The Northern Territory Intervention, under the guise of fighting alcohol abuse and child sexual abuse, is eroding Aboriginal rights. The Intervention has not reduced rates of alcohol abuse. Rates of child sexual abuse were never higher in the Northern Territory than anywhere else in the country. There were no paedophile rings to be cracked.
Meanwhile, The Intervention has introduced a welfare quarantining scheme reminiscent of the ration days. According to United Nations Special Rapporteur on Indigenous Peoples, James Anaya, who visited the NT in 2009, The Intervention measures “[…]overtly discriminate against aboriginal peoples,
infringe their right of self-determination and stigmatize already stigmatized communities”.
It has been speculated the welfare quarantining provisions that have been imposed under The Intervention may be spread to other parts of the country under the guise of making the policy ‘non-discriminatory’, because it would apply to a broad layer of welfare recipients.

* [Instructions]:
A. Could you transcribe the passage on the Northern Territory Intervention from "Meanwhile, The Intervention" up to and including "of welfare recipients."?
B. Can you rewrite the paragraph of the passage on the Northern Territory Intervention that begins "The Northern Territory Intervention, under the guise" as a short bulleted list that keeps its main facts?

* [Dataset extract]:

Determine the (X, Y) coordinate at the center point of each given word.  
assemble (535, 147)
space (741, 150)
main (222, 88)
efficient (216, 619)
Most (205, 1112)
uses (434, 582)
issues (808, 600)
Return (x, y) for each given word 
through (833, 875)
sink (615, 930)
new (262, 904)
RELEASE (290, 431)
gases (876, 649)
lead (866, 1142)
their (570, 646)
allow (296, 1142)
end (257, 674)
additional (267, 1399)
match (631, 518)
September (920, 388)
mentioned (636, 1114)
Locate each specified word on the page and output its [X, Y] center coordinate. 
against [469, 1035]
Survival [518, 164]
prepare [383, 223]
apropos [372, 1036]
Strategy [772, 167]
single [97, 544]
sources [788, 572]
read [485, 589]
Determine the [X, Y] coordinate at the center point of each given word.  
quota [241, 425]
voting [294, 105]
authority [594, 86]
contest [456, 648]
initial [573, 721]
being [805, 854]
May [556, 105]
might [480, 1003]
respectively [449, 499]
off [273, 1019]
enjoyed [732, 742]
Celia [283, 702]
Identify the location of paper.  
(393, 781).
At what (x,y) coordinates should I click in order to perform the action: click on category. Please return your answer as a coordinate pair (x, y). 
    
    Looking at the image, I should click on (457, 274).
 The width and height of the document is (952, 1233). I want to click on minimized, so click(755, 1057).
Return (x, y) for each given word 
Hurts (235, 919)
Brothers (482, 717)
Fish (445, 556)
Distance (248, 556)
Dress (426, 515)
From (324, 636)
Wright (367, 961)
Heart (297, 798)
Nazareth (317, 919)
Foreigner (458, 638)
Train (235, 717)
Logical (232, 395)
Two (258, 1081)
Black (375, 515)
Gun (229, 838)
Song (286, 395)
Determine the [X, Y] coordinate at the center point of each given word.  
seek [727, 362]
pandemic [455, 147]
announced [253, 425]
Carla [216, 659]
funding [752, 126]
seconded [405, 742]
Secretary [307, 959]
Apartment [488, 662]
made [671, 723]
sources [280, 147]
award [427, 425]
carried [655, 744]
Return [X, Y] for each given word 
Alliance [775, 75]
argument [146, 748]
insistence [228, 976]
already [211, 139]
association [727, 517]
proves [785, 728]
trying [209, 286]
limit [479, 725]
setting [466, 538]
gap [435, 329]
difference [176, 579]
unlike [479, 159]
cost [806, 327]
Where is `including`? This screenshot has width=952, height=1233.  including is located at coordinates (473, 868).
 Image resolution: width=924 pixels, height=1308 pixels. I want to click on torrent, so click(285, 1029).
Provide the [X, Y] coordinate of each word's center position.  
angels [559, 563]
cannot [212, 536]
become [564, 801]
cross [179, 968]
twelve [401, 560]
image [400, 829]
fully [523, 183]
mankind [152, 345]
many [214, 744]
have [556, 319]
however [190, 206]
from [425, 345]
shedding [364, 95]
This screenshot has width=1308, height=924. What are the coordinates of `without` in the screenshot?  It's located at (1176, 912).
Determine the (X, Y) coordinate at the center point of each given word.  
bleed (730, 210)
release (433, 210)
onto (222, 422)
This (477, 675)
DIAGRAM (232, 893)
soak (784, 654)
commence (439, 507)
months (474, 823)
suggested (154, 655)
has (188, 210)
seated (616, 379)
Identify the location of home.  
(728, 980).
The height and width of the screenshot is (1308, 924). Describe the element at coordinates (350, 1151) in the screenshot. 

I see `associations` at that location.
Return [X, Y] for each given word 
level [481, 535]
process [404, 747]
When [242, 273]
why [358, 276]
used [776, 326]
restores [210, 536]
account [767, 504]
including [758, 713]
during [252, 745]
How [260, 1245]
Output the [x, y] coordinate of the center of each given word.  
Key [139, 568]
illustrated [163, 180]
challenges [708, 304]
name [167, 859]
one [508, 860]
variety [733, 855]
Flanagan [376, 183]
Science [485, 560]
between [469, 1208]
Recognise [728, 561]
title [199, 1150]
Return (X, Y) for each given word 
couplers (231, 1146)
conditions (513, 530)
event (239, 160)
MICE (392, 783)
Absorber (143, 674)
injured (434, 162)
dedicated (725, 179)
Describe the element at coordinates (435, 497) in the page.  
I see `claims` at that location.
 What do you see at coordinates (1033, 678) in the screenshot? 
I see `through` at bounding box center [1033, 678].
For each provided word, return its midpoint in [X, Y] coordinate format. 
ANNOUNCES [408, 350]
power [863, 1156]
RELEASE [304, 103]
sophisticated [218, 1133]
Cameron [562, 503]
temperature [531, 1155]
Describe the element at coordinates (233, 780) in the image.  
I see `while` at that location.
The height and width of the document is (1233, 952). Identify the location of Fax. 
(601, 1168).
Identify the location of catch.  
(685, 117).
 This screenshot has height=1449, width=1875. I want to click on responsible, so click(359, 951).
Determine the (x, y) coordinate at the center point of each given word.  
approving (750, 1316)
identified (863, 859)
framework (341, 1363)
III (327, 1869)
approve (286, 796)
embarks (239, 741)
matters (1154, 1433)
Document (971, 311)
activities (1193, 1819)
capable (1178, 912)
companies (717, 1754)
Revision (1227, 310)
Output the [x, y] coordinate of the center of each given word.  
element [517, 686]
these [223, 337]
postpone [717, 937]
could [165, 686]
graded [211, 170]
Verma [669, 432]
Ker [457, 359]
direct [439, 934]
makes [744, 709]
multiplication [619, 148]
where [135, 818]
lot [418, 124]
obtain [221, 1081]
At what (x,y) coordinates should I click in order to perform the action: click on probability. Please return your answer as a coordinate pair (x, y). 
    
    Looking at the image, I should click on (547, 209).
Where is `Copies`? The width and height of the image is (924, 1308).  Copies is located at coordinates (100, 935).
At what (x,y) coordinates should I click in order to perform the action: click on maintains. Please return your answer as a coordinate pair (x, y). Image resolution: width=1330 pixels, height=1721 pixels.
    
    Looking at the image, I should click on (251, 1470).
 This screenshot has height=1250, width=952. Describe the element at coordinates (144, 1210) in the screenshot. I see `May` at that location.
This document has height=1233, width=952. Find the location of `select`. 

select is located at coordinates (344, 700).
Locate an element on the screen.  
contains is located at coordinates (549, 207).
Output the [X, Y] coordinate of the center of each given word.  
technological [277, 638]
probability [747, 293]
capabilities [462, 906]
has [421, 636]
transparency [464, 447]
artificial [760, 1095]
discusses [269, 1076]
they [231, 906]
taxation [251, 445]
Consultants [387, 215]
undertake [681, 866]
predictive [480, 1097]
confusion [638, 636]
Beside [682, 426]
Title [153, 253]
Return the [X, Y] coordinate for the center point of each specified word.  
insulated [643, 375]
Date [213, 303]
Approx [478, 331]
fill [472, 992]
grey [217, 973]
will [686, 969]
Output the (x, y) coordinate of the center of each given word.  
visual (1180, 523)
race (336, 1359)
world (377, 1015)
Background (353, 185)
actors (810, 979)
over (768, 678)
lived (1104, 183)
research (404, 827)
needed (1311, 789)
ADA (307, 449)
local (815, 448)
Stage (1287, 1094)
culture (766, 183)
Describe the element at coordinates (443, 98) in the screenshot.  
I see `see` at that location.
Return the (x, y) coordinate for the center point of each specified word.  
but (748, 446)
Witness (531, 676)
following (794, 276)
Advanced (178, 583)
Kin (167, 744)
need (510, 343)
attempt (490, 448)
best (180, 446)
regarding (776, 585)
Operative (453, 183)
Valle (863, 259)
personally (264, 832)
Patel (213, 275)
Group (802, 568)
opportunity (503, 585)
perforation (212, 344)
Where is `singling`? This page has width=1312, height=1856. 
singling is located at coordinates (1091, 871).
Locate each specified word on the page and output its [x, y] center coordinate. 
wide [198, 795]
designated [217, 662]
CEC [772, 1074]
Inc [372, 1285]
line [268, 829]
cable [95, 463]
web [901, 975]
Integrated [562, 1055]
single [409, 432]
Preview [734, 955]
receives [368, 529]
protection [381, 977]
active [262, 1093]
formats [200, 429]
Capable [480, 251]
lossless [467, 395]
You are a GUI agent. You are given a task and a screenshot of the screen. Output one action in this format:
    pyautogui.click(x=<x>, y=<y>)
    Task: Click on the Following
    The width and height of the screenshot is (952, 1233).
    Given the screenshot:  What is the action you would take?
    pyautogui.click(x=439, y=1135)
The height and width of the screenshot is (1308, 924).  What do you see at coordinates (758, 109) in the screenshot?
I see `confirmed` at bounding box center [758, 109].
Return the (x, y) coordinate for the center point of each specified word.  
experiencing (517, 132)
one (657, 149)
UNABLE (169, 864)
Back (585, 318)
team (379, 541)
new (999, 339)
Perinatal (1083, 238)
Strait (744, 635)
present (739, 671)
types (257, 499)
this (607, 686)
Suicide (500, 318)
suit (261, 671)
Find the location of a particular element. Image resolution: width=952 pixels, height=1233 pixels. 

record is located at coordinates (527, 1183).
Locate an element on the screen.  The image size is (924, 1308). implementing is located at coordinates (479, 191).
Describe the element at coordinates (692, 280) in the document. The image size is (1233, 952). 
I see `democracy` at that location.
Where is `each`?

* [Task-by-task outputs]:
A.
Meanwhile, The Intervention has introduced a welfare quarantining scheme reminiscent of the ration days. According to United Nations Special Rapporteur on Indigenous Peoples, James Anaya, who visited the NT in 2009, The Intervention measures “[…]overtly discriminate against aboriginal peoples,
infringe their right of self-determination and stigmatize already stigmatized communities”.
It has been speculated the welfare quarantining provisions that have been imposed under The Intervention may be spread to other parts of the country under the guise of making the policy ‘non-discriminatory’, because it would apply to a broad layer of welfare recipients.

B.
- The Intervention, presented as a fight against alcohol abuse and child sexual abuse, is eroding Aboriginal rights.
- It has not reduced rates of alcohol abuse.
- Child sexual abuse rates in the Northern Territory were never higher than anywhere else in the country.
- There were no pedophile rings to be cracked.